» **Pixel coordinate grounding data**
+ + + + + + +

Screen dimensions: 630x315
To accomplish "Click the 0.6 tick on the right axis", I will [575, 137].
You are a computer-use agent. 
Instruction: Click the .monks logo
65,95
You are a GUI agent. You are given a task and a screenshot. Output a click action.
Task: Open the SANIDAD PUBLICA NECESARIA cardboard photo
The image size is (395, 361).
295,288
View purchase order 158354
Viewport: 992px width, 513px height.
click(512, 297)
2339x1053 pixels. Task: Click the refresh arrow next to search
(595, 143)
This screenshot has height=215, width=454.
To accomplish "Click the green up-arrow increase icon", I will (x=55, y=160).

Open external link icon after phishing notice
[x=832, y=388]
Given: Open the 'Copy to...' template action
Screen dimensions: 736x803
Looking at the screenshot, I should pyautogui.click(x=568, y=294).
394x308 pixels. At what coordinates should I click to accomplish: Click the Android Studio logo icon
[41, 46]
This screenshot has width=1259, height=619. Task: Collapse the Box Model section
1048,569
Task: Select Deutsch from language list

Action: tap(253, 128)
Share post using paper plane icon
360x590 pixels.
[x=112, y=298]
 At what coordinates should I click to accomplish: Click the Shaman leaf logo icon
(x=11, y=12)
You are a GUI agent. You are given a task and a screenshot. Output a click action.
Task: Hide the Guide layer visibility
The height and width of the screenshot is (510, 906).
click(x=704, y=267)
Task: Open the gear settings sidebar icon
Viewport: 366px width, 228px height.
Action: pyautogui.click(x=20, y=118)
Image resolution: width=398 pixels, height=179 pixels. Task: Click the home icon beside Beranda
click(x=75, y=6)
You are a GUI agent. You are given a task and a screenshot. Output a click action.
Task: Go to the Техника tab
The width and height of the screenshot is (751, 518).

+ + + + + + +

» **Action item**
Reproduce exactly the stretch of lines that starts at the one containing "Task: Select Deutsch from language list" and ends with the final line of the data, including both ends and nothing more.

» **Task answer**
Task: Select Deutsch from language list

Action: tap(253, 128)
Share post using paper plane icon
360x590 pixels.
[x=112, y=298]
 At what coordinates should I click to accomplish: Click the Shaman leaf logo icon
(x=11, y=12)
You are a GUI agent. You are given a task and a screenshot. Output a click action.
Task: Hide the Guide layer visibility
The height and width of the screenshot is (510, 906).
click(x=704, y=267)
Task: Open the gear settings sidebar icon
Viewport: 366px width, 228px height.
Action: pyautogui.click(x=20, y=118)
Image resolution: width=398 pixels, height=179 pixels. Task: Click the home icon beside Beranda
click(x=75, y=6)
You are a GUI agent. You are given a task and a screenshot. Output a click action.
Task: Go to the Техника tab
The width and height of the screenshot is (751, 518).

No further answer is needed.